Problem requirements: Rewrite the lines below, replacing "Open" with "Select" wherever it occurs and leaving everything else unchanged. Omit the pictures from your version.
╭─ The input
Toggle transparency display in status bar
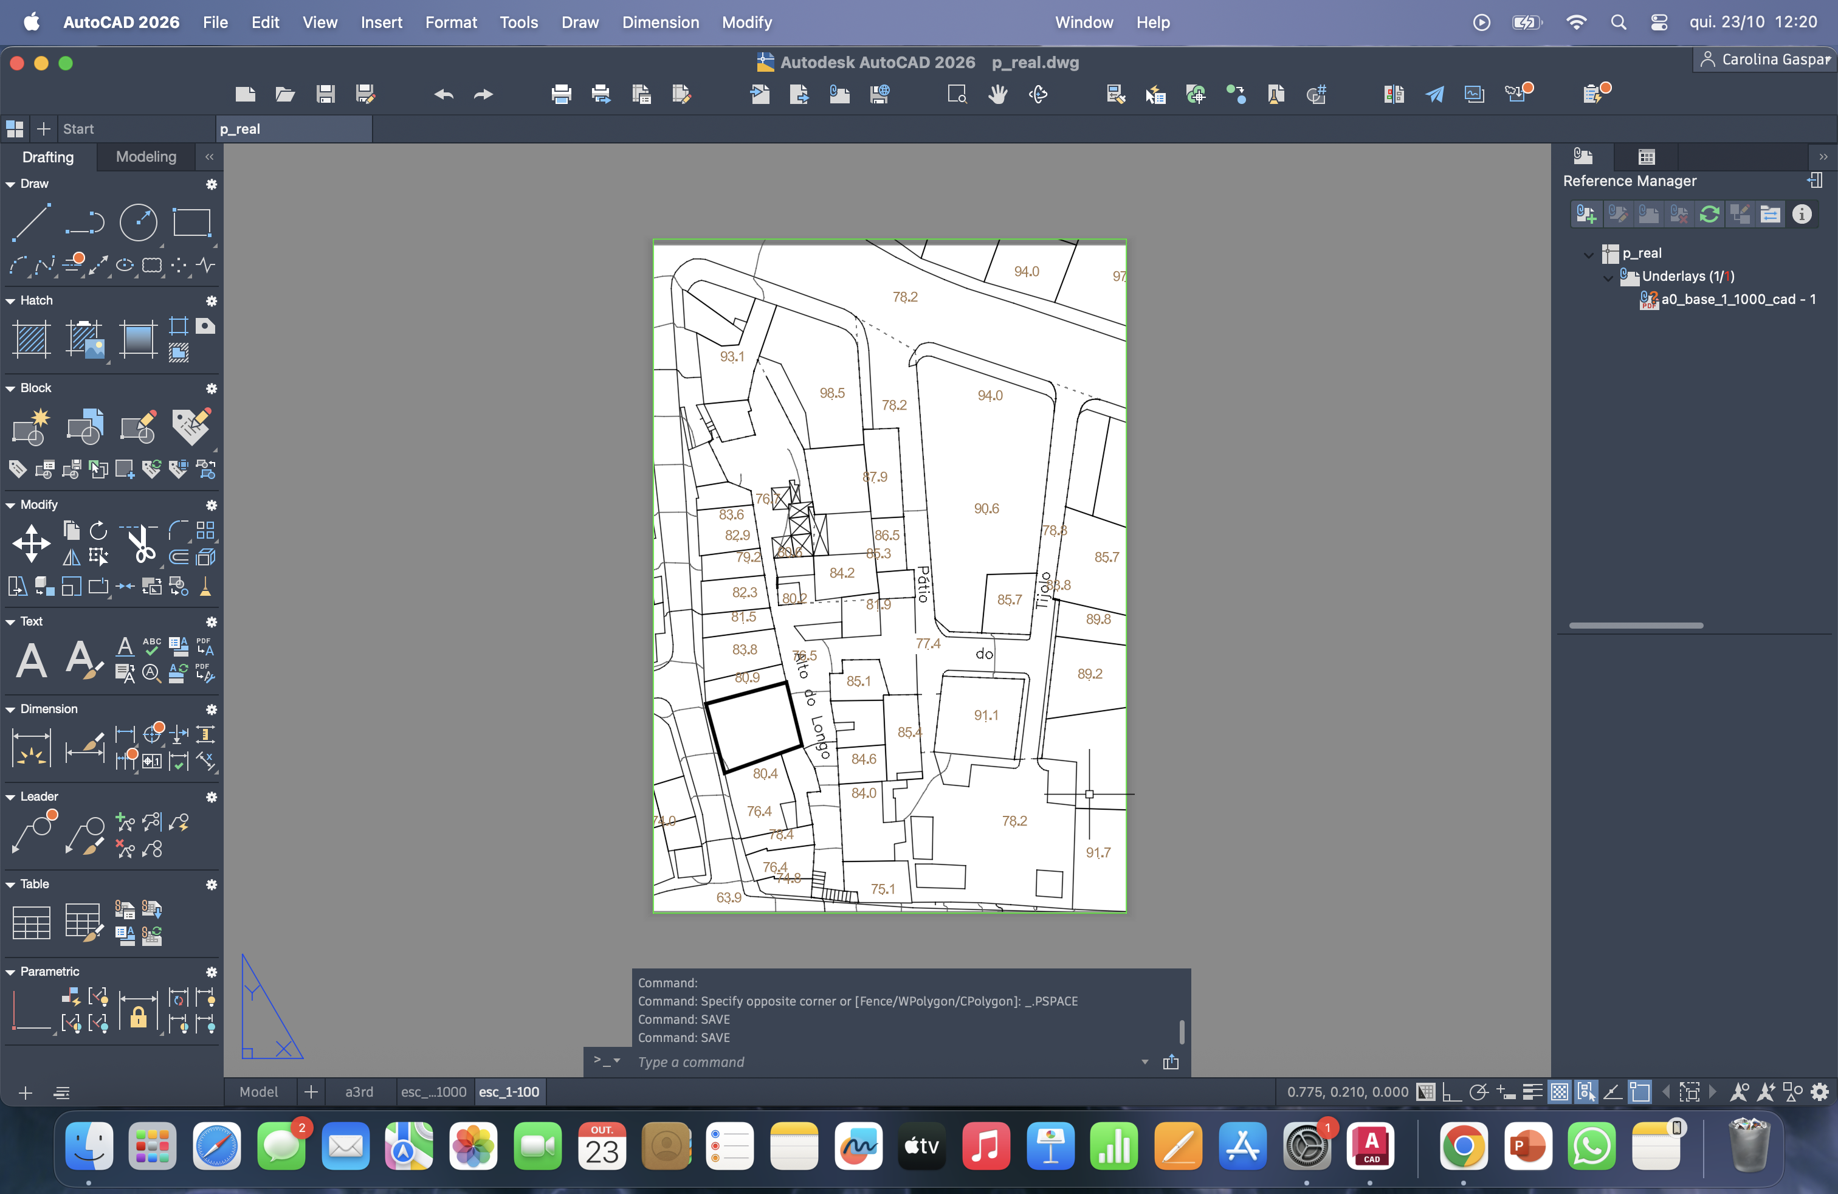This screenshot has width=1838, height=1194. [x=1559, y=1092]
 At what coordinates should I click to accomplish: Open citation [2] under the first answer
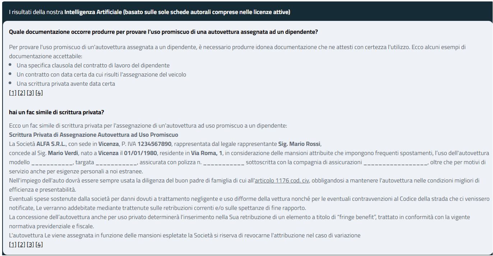coord(22,93)
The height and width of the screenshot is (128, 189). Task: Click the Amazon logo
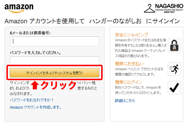[19, 8]
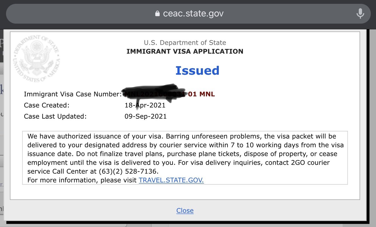Click the ceac.state.gov URL text
The height and width of the screenshot is (227, 376).
click(193, 13)
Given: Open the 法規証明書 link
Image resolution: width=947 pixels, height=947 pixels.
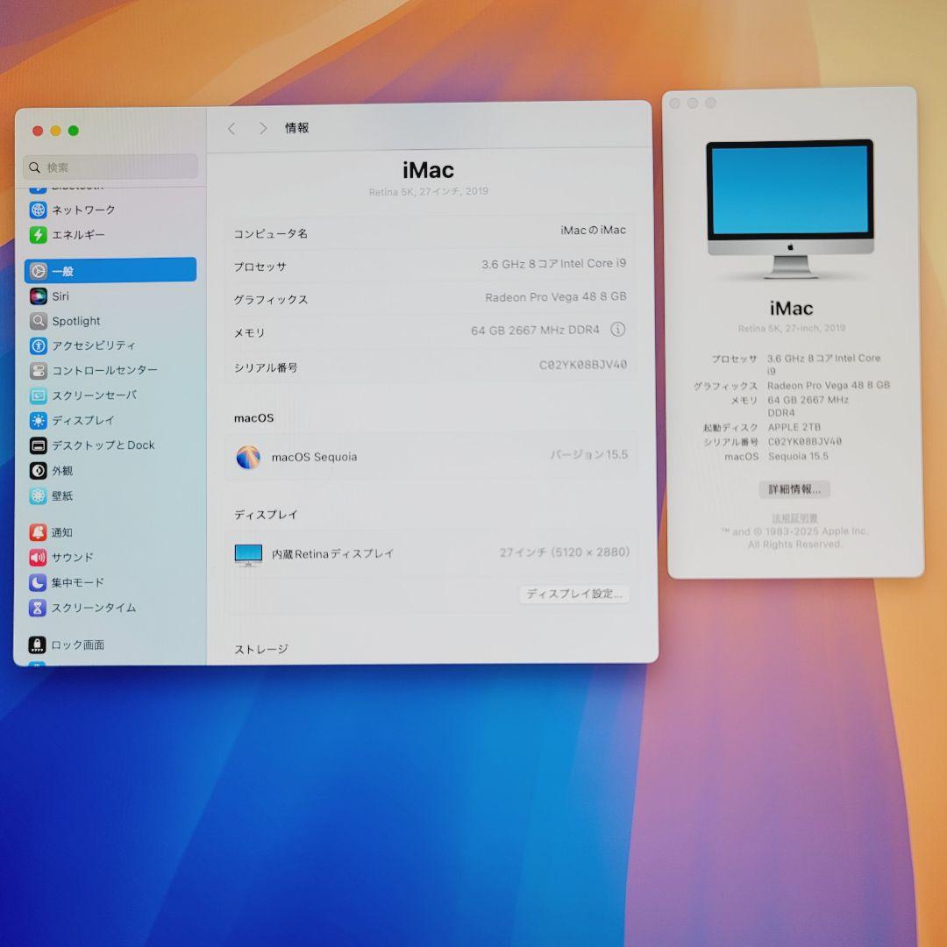Looking at the screenshot, I should pyautogui.click(x=794, y=517).
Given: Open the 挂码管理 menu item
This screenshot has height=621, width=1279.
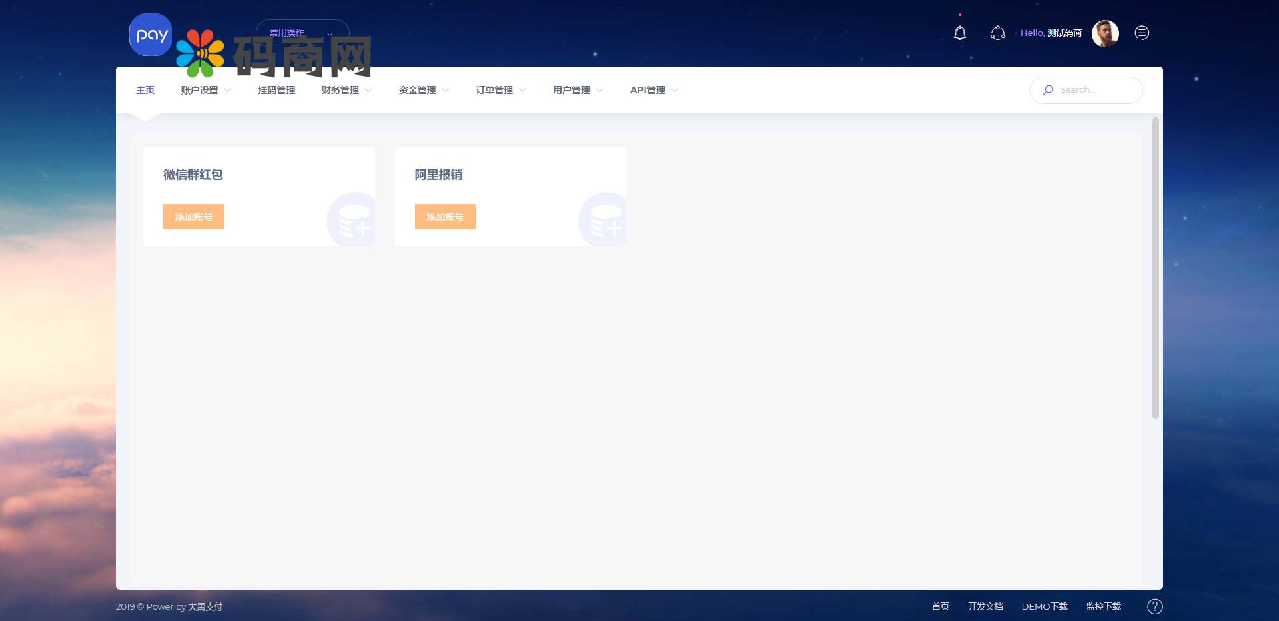Looking at the screenshot, I should pos(276,90).
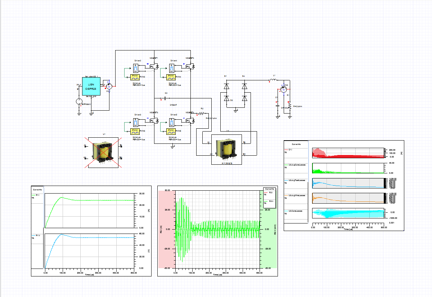Click the PWM2 signal generator block
The image size is (432, 297).
coord(135,77)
╰─
Answer for the task:
Toggle transparency display in status bar
This screenshot has width=1838, height=1194. [x=1559, y=1092]
 At what coordinates should I click to accomplish: Select citation [2] under the first answer
coord(22,93)
The height and width of the screenshot is (128, 189). Task: Click the Amazon logo
[19, 8]
Click the ceac.state.gov URL text
The height and width of the screenshot is (227, 376).
click(193, 13)
Given: Select the 法規証明書 link
Image resolution: width=947 pixels, height=947 pixels.
Looking at the screenshot, I should pyautogui.click(x=794, y=517).
Given: Select the 挂码管理 menu item
This screenshot has height=621, width=1279.
Looking at the screenshot, I should pos(276,90).
Click the PWM2 signal generator block
The image size is (432, 297).
coord(135,77)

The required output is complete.